## WHAT IS REQUIRED
Send back every line of the data exactly.

[Records from a collection]
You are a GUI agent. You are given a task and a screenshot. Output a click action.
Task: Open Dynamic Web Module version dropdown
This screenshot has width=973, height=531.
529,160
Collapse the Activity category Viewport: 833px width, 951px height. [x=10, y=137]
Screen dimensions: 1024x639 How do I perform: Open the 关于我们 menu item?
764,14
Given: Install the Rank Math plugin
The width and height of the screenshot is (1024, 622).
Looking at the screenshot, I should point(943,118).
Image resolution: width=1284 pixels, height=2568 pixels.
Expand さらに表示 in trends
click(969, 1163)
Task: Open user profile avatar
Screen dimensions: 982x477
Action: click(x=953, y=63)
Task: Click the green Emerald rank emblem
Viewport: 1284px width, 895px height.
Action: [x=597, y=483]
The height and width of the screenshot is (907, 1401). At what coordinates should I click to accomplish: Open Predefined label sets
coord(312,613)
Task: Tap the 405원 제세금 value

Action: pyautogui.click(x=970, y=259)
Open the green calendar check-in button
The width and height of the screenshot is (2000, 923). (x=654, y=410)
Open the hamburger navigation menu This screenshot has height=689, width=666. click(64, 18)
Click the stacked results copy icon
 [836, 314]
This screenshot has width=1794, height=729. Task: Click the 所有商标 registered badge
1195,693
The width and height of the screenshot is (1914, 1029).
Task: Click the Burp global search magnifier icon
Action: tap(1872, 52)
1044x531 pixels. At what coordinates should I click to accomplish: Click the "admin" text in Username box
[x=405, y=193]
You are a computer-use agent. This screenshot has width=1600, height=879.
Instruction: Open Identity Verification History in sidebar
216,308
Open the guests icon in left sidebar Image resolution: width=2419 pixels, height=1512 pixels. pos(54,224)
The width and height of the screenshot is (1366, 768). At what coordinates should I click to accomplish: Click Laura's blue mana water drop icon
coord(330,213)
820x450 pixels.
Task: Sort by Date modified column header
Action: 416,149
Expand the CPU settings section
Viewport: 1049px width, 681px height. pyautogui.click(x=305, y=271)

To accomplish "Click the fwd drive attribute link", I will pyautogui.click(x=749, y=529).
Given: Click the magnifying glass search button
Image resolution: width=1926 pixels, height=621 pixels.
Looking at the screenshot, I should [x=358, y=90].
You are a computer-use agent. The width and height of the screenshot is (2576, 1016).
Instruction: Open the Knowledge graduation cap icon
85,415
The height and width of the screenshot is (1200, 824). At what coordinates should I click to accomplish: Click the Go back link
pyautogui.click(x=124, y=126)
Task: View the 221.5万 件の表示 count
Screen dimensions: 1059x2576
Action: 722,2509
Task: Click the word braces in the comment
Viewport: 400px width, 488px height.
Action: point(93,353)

## SOLUTION FOR THIS TASK
You are a GUI agent. You are given a task and a screenshot. Output a click action.
Task: Open Dynamic Web Module version dropdown
This screenshot has width=973, height=531.
529,160
Collapse the Activity category Viewport: 833px width, 951px height. [x=10, y=137]
Screen dimensions: 1024x639 How do I perform: Open the 关于我们 menu item?
764,14
Given: Install the Rank Math plugin
The width and height of the screenshot is (1024, 622).
Looking at the screenshot, I should point(943,118).
Image resolution: width=1284 pixels, height=2568 pixels.
Expand さらに表示 in trends
click(969, 1163)
Task: Open user profile avatar
Screen dimensions: 982x477
Action: click(x=953, y=63)
Task: Click the green Emerald rank emblem
Viewport: 1284px width, 895px height.
Action: [x=597, y=483]
The height and width of the screenshot is (907, 1401). At what coordinates should I click to accomplish: Open Predefined label sets
coord(312,613)
Task: Tap the 405원 제세금 value

Action: pyautogui.click(x=970, y=259)
Open the green calendar check-in button
The width and height of the screenshot is (2000, 923). (x=654, y=410)
Open the hamburger navigation menu This screenshot has height=689, width=666. click(64, 18)
Click the stacked results copy icon
 [836, 314]
This screenshot has width=1794, height=729. Task: Click the 所有商标 registered badge
1195,693
The width and height of the screenshot is (1914, 1029).
Task: Click the Burp global search magnifier icon
Action: tap(1872, 52)
1044x531 pixels. At what coordinates should I click to accomplish: Click the "admin" text in Username box
[x=405, y=193]
You are a computer-use agent. This screenshot has width=1600, height=879.
Instruction: Open Identity Verification History in sidebar
216,308
Open the guests icon in left sidebar Image resolution: width=2419 pixels, height=1512 pixels. pos(54,224)
The width and height of the screenshot is (1366, 768). At what coordinates should I click to accomplish: Click Laura's blue mana water drop icon
coord(330,213)
820x450 pixels.
Task: Sort by Date modified column header
Action: 416,149
Expand the CPU settings section
Viewport: 1049px width, 681px height. pyautogui.click(x=305, y=271)

To accomplish "Click the fwd drive attribute link", I will pyautogui.click(x=749, y=529).
Given: Click the magnifying glass search button
Image resolution: width=1926 pixels, height=621 pixels.
Looking at the screenshot, I should [x=358, y=90].
You are a computer-use agent. The width and height of the screenshot is (2576, 1016).
Instruction: Open the Knowledge graduation cap icon
85,415
The height and width of the screenshot is (1200, 824). At what coordinates should I click to accomplish: Click the Go back link
pyautogui.click(x=124, y=126)
Task: View the 221.5万 件の表示 count
Screen dimensions: 1059x2576
Action: 722,2509
Task: Click the word braces in the comment
Viewport: 400px width, 488px height.
Action: point(93,353)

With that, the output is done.